Physics Asked by Mikael Jensen on March 11, 2021
Laskar https://arxiv.org/abs/1209.5996 calculated the position of planets up to 5 billion years. The time period is chosen to cover a time scale before the Sun is thought to expand as a red giant.
In his calculations, Laskar found that there is a tenfold increase in an error of the earth position along its orbit over 10 million years. This leads to complete uncertainty of the Earth’s whereabouts in about 1200 million years for an initial uncertainty of 1 m. The planetary positions can only be described in statistical terms.
The quantum mechanical uncertainty of the earth’s position about 1E-66 m for a velocity determination of 1 mm per second would similarly lead to uncertainty of the orbit position within Laskar’s chosen time period.
Does this imply some connection between the first classical and the quantum mechanical views, both requiring a statistical description?
No, it does not. The underlying physics are completely different.
In the case of orbital dynamics, it is known that on long-enough timescales, a multiplanet system will exhibit chaotic behavior which arises from the effects of cumulative and nonlinear feedback. Quantum mechanical uncertainty does not enter into this picture at all because the gravitational effects on planetary motion are many, many orders of magnitude larger.
Answered by niels nielsen on March 11, 2021
When we refer to quantum mechanics being statistical in nature, we refer to something else.
In your case, the statistical nature of classical prediction is due to the fact we do not have full knowledge of initial state and therefore we need to propagate the error during computation of evolution.
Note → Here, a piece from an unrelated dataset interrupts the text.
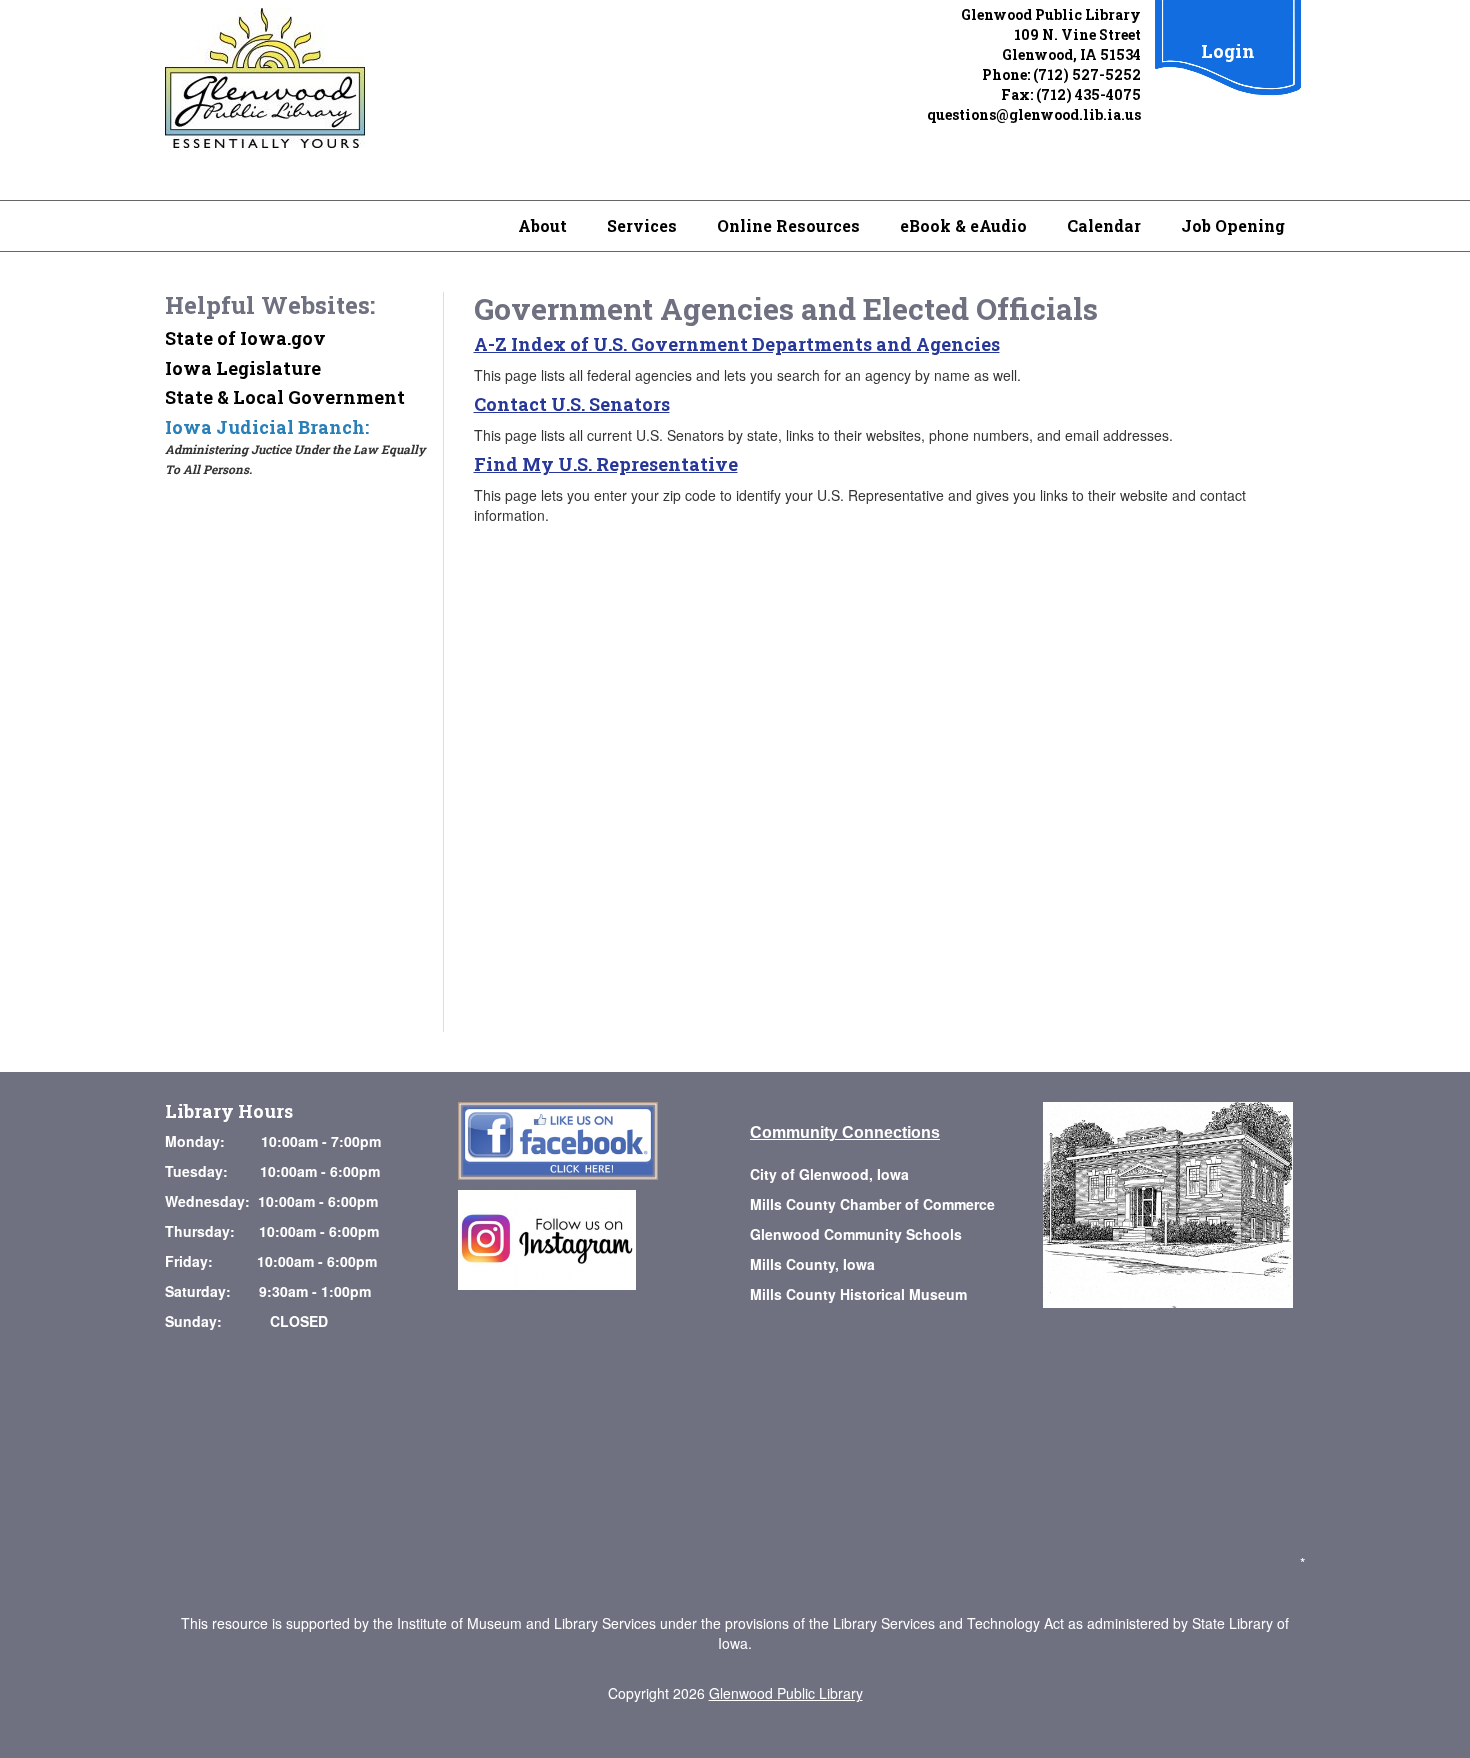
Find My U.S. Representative (606, 464)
Error is statistical in nature. But if we had full knowledge of initial state, there would be no statistics and we could compute the evolution fully deterministically. In this regard, quantum mechanics is the same. The evolution in quantum mechanics, given exact initial quantum state, is just as deterministic as in classical physics.
When we talk about quantum statistical nature, we are not talking about evolution. We are talking about measurement. The difference between classical physics and QM is that if you have full knowledge of state of the system in classical physics, we can predict measurements on the system with infinite precision. Not so in QM. There, even if we had full knowledge of the quantum state of the system, there would be measurements we would not be able to predict with infinite precision. For example if we knew that Earth is in certain position, then we know that it is in position eigenstate, which encompasses full knowledge of quantum state of the Earth. But Earth being in position eigenstate means, we have no idea what velocity measurement would give us. Even though we know everything that is to know about Earths quantum state with infinite precision, we cannot predict result of velocity measurement.